Let's start implementing these components. Note that our classes inherit from PyTorch's `nn.Module`. These modules allow us to hold our parameters and easily move them to the GPU (with `.to(...)`). It also let's us define the computation that is performed at every call, in the `forward()` method. For example, when we have an `Attention` module, initialize it like `attention = Attention(...)`, we are able to call it with `attention(Q, K, V)` (it'll execute the `forward` function in an optimized way).

### Assumptions: 


1.   Q, K and V are **batches** of matrices, each with shape *(batch_size, seq_length, num_features)*. 
2.   The attention here is self-attention, this means that the sequence length of Q and K are the same. 
3.   The number of hidden dimensions for all Q, K and V are the same.
4.   For added simplicity, we first assume that the batch size is one. We then introduce batched attention matrix after the simple attention has passed all of the sanity checks

### Operations in Attention and their outputs: 



1.   Multiplying the query (Q) and key (K) arrays in a linear matrix multiplication. This is the attention of this layer and determines how important each element in the key sequences is with regard to the query sequence. 

> Output 1: *(batch_size, seq_length, seq_length)*

2.   Scaling the attention to have variance of 1, regardless of the size of seq_length

> Output 2: *(batch_size, seq_length, seq_length)*

3.   Normalizing the attention array across the keys dimension with softmax, so that all the attention weights sum to one. (Because we can't pay more than 100% attention!)

> Output 3: *(batch_size, seq_length, seq_length)*

4.   Multiplying the attention matrix with the value (V) array using matrix multiplication. 

> Output 4: *(batch_size, seq_length, num_features)*









In [20]:
# Implementation of a single attention head

class Attention(nn.Module):
    def __init__(self, hidden_n: int):
        """
        hidden_n : Number of hidden dimensions
        It is here assumed that the number of hidden dimensions corresponds
        to the number of features in each input timestep.
        """
        super().__init__()
        self.hidden_n = hidden_n
        
        """
        nn.Linear intializes and defines a transformation matrix, where all but 
        the last dimension of the output is different than the input 
        """
        self.Q_linear = nn.Linear(hidden_n, hidden_n)
        self.V_linear = nn.Linear(hidden_n, hidden_n)
        self.K_linear = nn.Linear(hidden_n, hidden_n)

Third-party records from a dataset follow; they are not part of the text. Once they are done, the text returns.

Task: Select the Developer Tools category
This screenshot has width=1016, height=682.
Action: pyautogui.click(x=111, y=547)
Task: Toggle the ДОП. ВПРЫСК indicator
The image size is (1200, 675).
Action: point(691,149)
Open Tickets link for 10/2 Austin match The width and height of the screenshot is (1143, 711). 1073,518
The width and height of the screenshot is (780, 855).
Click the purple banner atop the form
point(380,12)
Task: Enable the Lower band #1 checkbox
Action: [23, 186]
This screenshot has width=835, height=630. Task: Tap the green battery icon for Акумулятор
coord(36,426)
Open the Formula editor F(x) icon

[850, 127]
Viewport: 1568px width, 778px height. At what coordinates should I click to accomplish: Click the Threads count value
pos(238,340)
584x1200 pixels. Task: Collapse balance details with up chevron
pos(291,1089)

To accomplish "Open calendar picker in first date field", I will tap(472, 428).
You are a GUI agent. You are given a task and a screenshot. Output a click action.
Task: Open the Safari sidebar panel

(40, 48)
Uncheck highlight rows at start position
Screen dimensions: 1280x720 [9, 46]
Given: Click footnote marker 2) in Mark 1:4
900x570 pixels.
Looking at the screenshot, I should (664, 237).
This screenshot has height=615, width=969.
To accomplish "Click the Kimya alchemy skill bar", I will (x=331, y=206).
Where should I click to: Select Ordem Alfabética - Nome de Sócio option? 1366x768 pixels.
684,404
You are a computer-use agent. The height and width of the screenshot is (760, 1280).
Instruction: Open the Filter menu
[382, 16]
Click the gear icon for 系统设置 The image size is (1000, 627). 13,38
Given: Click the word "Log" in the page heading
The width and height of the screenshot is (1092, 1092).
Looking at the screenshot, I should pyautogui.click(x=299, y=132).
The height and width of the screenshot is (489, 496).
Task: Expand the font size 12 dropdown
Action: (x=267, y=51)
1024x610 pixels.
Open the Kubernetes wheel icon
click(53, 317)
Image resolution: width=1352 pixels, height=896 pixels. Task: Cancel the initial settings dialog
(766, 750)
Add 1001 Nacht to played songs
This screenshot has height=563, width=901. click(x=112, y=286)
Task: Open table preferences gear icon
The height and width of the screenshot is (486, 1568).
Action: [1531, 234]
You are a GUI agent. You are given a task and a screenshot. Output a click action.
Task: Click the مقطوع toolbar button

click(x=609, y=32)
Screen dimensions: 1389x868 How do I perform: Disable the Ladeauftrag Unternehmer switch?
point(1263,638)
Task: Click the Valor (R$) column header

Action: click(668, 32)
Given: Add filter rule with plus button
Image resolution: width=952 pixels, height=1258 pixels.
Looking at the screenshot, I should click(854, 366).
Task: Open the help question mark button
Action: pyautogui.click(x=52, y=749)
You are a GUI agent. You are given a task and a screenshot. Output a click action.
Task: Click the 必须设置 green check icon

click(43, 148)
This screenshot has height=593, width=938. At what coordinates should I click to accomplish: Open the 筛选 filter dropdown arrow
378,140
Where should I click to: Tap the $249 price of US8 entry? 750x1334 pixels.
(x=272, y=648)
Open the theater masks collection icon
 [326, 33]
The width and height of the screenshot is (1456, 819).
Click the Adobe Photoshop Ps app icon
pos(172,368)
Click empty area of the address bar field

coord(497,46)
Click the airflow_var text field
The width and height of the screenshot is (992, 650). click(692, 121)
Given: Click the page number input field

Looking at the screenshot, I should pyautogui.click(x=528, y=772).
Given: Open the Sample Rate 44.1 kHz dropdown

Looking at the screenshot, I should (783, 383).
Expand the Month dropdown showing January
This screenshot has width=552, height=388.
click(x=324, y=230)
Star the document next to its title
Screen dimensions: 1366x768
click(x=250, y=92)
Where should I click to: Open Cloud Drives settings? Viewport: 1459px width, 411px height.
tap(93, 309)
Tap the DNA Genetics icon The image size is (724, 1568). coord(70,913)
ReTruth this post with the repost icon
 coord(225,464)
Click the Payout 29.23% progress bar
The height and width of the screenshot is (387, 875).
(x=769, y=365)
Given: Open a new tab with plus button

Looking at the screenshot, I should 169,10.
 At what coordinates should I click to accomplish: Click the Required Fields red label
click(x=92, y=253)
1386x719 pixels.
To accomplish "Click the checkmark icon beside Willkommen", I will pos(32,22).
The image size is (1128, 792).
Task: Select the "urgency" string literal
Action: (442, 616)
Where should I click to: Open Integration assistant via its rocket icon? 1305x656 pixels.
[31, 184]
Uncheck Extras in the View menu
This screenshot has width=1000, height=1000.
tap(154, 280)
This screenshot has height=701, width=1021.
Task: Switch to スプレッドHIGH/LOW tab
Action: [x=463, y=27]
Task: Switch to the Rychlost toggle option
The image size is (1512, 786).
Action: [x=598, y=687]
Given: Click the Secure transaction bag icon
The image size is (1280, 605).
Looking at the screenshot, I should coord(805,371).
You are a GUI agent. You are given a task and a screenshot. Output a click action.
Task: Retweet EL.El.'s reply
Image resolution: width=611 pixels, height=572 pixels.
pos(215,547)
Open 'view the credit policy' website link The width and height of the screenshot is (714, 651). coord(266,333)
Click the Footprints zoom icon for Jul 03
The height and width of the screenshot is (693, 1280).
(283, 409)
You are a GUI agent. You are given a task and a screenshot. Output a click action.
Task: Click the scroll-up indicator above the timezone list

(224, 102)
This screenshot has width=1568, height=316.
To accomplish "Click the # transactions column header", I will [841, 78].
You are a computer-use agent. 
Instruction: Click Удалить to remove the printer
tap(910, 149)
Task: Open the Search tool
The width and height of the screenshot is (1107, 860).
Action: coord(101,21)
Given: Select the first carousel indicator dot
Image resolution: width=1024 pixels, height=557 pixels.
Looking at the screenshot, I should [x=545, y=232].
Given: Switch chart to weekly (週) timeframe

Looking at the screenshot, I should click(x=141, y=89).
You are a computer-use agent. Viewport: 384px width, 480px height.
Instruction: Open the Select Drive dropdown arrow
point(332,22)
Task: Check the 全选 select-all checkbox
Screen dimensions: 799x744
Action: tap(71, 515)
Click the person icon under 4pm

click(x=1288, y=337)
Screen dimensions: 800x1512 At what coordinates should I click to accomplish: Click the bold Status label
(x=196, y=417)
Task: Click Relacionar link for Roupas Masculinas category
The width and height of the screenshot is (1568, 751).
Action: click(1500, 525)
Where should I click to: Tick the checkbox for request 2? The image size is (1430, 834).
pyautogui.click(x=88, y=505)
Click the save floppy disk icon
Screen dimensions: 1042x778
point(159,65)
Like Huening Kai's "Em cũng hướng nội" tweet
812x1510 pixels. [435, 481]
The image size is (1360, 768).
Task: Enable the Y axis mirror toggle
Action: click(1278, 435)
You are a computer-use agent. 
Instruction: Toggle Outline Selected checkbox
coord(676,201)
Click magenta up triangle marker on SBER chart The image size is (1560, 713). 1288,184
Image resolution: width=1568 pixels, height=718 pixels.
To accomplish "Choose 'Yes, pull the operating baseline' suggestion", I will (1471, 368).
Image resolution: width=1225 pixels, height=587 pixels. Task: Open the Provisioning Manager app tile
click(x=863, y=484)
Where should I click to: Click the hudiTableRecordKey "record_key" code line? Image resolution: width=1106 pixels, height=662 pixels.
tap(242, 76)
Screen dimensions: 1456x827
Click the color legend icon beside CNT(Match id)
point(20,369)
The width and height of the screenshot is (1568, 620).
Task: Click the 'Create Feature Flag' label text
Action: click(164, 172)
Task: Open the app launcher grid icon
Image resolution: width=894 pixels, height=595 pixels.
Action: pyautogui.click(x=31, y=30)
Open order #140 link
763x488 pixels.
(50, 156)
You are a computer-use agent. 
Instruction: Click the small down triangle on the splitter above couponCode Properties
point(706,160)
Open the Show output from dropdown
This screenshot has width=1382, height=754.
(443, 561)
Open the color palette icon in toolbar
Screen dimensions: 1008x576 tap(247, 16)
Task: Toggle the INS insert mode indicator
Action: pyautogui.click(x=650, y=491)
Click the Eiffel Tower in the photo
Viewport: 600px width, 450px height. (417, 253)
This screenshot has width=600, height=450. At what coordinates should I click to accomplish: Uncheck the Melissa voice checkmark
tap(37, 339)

    def forward(self, Q: Tensor, K: Tensor, V: Tensor, mask=None) -> Tensor:
        """
        Note 1: If it was a batched attention, then all of the following matmul 
        has to be changed to bmm (batched matrix multiplication, supported by
        pytorch)

        Note 2: The above softmax function would not work here, if the number of 
        time steps (i.e. sequence length) and the number of features are both
        more than one. The above softmax function would have to be revised to 
        include the number of dimensions.

        Note 3: The dimensions of the transpose has to be double-checked against
        the size of the inputs to the attention layer later, when the inputs
        are given.

        Note 4: A naive implementation of the masking operation is given here, 
        should the a mask be defined as an input. This might have to be revised
        in later steps.
        """

        # This step can be made redundant later, when the output dimensions 
        # matches that of expected.
        Q_arr = self.Q_linear(Q)
        K_arr = self.K_linear(K)
        V_arr = self.V_linear(V)

        scores = torch.matmul(Q, K.transpose(-1,1)) / (self.hidden_n ** 0.5)
        
        if mask is not None:
          mask = mask.unsqueeze(1)
          scores = scores.masked_fill(mask == 0, -1e9)
          scores = softmax(scores)
        
        scores = softmax(scores)

        output = torch.matmul(scores, V)
        return output 


In [21]:
class MultiHeadAttention(nn.Module):
    def __init__(self, hidden_n: int, h: int = 2):
        """
        hidden_n: hidden dimension
        h: number of heads
        """
        super().__init__()
        self.hidden_n = hidden_n
        self.h = h
        # self.d_k = hidden_n // h

        """
        Intialize an attention head for each element in h
        """
        self.heads = nn.ModuleList(
            [Attention(hidden_n) for x in range(h)]
        )
        
        """
        After concatenating, the output size would be (batch_size, seq_length, num_features, h)
        This can be reverted back to the original output size via a linear layer

        Note 1: There are other implementation variations regarding this step.
        E.g. we could split the input into n heads, so that each will have the dimensions
        (batch_size, seq_length, num_features, num_features / n), with the last dimension denoting
        which head each input is subjected to. Each input is then passed through the according
        attention head and then concatenated. 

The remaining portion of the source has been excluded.